Collected data
- - - - - - -

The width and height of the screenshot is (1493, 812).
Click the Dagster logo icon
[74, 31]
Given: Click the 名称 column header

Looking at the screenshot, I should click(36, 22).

- - - - - - -

• **Assignment**: The answer must be every entry, reproduced exactly.

• **Answer to this exercise**:
The width and height of the screenshot is (1493, 812).
Click the Dagster logo icon
[74, 31]
Given: Click the 名称 column header

Looking at the screenshot, I should click(36, 22).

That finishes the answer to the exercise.